Помм вернулась к матери, куда-то в район Сюрена или Аньера. В красный кирпичный дом, стоявший между двумя желтыми кирпичными домами. Как и раньше, мать и дочь подолгу сидели на диване, обитом черным дерматином, и ни разу ни та, ни другая словом не обмолвились о молодом человеке. Просто Помм вернулась — и все. Разложила вещи у себя в комнате. И по вечерам смотрела телевизор.

Теперь Помм точно знала, что она некрасивая. Некрасивая и толстая. И достойна презрения, ибо это — лишь внешнее выражение ее внутренней гнусности: на сей счет Помм не сомневалась после того, как Эмери ее прогнал.

Страшнее всего было для нее выходить из дома — оказаться среди других людей, на улице, в поезде, в парикмахерской.
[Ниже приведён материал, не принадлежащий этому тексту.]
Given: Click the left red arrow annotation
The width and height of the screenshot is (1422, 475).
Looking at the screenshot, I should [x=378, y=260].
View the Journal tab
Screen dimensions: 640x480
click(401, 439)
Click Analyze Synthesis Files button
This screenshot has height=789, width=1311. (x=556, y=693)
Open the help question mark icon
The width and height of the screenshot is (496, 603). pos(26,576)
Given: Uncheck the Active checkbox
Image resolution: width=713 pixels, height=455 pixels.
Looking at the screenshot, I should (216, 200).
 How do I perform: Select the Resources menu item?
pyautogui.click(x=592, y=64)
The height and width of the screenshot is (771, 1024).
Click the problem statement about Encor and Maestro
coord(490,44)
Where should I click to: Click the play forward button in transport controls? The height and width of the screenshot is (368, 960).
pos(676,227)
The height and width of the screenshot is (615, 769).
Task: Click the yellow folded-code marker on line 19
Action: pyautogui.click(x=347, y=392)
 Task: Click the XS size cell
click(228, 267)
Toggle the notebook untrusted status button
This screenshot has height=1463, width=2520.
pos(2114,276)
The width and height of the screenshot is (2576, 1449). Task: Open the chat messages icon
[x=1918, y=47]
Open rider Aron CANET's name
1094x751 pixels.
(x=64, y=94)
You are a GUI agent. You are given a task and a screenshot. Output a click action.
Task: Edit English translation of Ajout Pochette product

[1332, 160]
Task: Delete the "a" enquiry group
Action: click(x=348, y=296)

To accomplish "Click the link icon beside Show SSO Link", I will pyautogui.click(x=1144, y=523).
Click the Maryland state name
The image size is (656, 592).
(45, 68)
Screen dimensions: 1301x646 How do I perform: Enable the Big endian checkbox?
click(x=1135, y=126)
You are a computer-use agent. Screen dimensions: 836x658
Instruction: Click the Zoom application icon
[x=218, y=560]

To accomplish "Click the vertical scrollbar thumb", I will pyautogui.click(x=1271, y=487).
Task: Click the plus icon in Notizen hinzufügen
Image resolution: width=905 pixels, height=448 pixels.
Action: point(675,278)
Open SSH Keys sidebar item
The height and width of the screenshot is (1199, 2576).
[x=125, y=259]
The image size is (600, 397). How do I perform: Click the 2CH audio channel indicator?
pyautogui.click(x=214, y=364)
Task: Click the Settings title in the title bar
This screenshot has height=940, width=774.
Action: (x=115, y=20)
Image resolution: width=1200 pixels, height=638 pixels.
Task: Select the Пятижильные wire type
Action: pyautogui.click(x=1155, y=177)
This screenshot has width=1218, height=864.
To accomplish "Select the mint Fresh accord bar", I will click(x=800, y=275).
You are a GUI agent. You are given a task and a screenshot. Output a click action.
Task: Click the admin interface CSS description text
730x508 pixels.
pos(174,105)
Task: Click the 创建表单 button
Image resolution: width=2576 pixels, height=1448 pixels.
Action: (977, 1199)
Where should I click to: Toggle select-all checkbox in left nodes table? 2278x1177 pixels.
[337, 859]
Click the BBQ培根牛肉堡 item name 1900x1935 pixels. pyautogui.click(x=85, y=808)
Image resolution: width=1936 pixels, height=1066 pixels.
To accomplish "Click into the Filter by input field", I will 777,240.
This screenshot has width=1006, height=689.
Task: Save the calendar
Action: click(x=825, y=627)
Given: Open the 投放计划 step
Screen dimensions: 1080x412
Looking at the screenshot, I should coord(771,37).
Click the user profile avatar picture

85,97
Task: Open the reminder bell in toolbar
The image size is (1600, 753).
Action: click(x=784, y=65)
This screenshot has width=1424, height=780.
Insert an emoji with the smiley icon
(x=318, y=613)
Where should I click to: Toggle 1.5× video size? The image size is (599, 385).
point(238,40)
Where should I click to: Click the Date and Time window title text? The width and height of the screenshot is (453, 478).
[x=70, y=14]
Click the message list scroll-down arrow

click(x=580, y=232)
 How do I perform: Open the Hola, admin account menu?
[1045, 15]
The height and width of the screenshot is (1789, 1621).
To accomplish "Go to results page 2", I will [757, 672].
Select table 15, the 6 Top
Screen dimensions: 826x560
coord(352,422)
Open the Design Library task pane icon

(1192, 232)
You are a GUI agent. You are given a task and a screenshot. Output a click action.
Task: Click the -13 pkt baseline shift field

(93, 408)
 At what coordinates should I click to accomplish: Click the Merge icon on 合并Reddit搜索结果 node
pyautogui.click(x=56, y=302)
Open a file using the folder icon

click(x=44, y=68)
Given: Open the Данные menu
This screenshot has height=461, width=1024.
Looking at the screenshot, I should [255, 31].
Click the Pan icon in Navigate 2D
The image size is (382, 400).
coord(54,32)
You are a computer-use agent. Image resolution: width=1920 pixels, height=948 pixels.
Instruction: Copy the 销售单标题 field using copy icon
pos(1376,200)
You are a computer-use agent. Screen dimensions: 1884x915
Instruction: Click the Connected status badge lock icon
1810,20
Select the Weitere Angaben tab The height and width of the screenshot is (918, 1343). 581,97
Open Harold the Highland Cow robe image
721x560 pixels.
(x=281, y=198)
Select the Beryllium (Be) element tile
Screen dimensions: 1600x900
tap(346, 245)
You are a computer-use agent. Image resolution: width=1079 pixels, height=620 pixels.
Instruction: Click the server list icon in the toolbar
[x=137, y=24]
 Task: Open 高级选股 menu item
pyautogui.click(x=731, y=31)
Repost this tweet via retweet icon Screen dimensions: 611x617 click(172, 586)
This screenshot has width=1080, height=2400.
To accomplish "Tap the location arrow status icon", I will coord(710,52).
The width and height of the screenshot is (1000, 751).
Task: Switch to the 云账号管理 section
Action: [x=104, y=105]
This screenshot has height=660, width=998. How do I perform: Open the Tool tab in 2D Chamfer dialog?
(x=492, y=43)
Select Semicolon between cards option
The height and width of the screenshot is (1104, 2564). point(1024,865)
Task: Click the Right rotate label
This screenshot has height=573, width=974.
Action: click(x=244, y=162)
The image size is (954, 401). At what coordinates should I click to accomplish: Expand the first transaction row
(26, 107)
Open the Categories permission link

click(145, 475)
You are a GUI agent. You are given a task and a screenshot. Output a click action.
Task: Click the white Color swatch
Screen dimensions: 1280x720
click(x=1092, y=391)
Помм видела, как смотрят на нее люди. И явственно слышала смешки за спиной. Она никого не осуждала. Ей просто было стыдно.

А ведь Марилен еще давно сказала ей как-то: «Ой-ой-ой! Ну и разнесло же тебя!» И больно ущипнула за грудь, за бока, за бедра. Теперь-то Помм и припомнила эту фразу Марилен. Слова звучали у нее в ушах, точно Марилен была рядом или чуть позади и снова и снова повторяла, какая она толстая.